Acetylcholine-Sensitive Intracellular Ca²⁺ Store in Fresh Endothelial Cells and Evidence for Ryanodine Receptors

Xiaodong Wang, Frankie Lau, Li Li, Akiyoshi Yoshikawa, Cornelis van Breemen

From the Department of Pharmacology and Therapeutics, Faculty of Medicine, University of British Columbia, Canada.

Correspondence to Dr Casey van Breemen, The University of British Columbia, Department of Pharmacology and Therapeutics, Faculty of Medicine, 2176 Health Sciences Mall, Vancouver, BC V6T 1Z3 Canada.

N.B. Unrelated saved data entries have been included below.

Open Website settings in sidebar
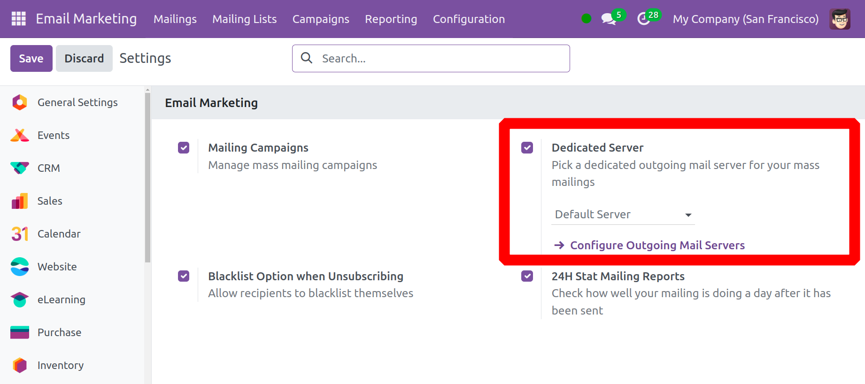The height and width of the screenshot is (384, 865). (57, 267)
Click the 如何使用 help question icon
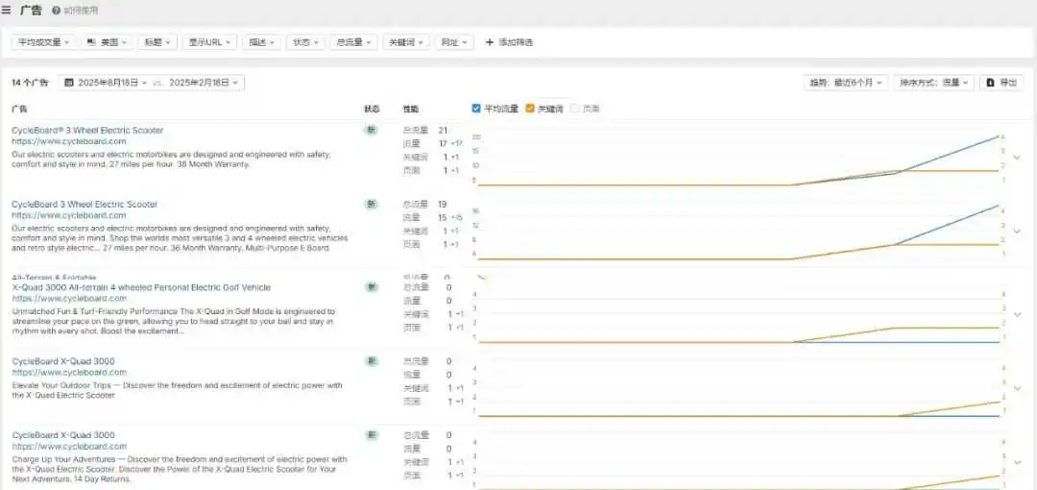Viewport: 1037px width, 490px height. [x=57, y=12]
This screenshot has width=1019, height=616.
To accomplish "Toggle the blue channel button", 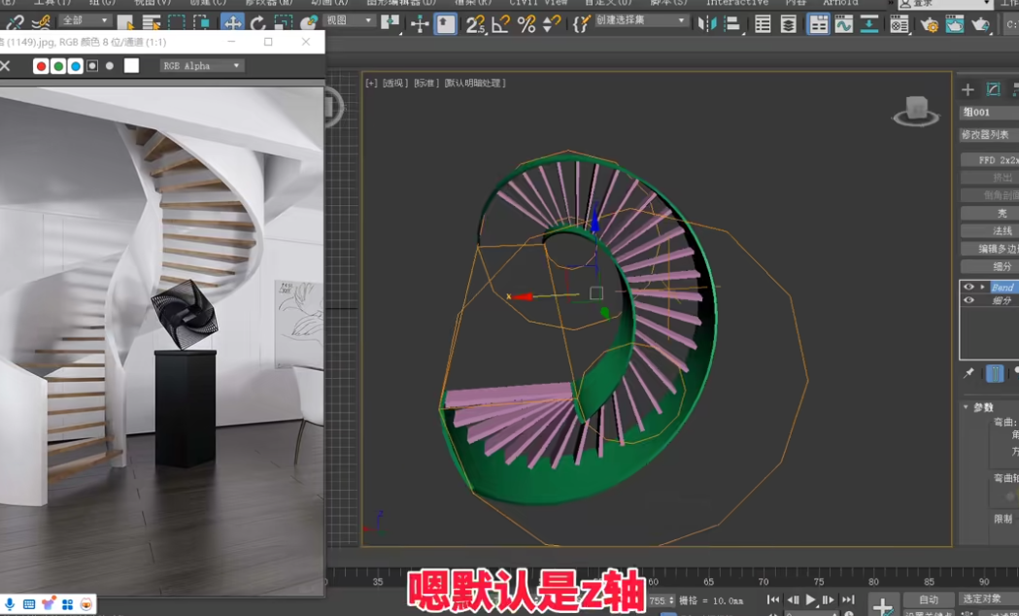I will pyautogui.click(x=76, y=66).
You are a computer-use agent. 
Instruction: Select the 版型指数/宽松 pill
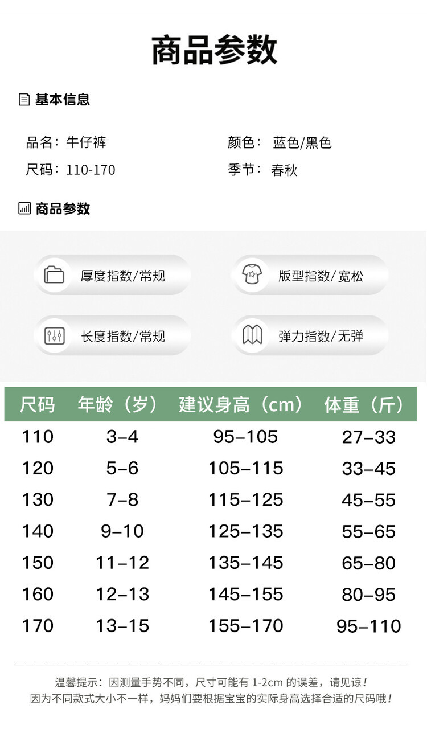[x=310, y=275]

Abstract In a freshly isolated endothelial cell preparation from rabbit aorta, the regulation of the acetylcholine (ACh)–sensitive intracellular Ca²⁺ store and the effects of the Ca²⁺-induced Ca²⁺ release agonists ryanodine and caffeine were studied using fura 2 imaging fluorescence microscopy. ACh (10 µmol/L) caused a transient release of Ca²⁺ from an intracellular store, presumably via an inositol tris-phosphate–sensitive mechanism. This ACh response could be repeated in the presence of extracellular Ca²⁺ but was obtained only once in Ca²⁺-free bathing solution, which shows that a depleted intracellular Ca²⁺ store can be rapidly refilled from the extracellular space. Refilling can be prevented by the endoplasmic reticulum Ca²⁺-ATPase inhibitor cyclopiazonic acid (10 µmol/L), implying that Ca²⁺ enters the cytoplasm before accumulation in the endoplasmic reticulum. Ionomycin (10 µmol/L) caused a large Ca²⁺ release even after the ACh-releasable store had been emptied, indicating the existence of other ACh-insensitive stores, perhaps including the mitochondria. In one third of the cells studied, ACh induced oscillations in [Ca²⁺]_i that were dependent on extracellular Ca²⁺. Also investigated were the effects of caffeine and ryanodine. In this cell preparation neither caffeine nor ryanodine induced a Ca²⁺ transient but instead slowly increased [Ca²⁺]_i. It was observed that both caffeine and ryanodine were able to slowly deplete the ACh-sensitive store. These results indicate the presence of functional ryanodine receptors in native endothelial cells and demonstrate overlap between the caffeine and agonist-sensitive Ca²⁺ stores. We also found that caffeine was able to directly inhibit the process of ACh-induced Ca²⁺ release. It is hypothesized that endothelial endoplasmic reticulum contains both inositol tris-phosphate receptors and ryanodine receptors but that the former class are more densely distributed.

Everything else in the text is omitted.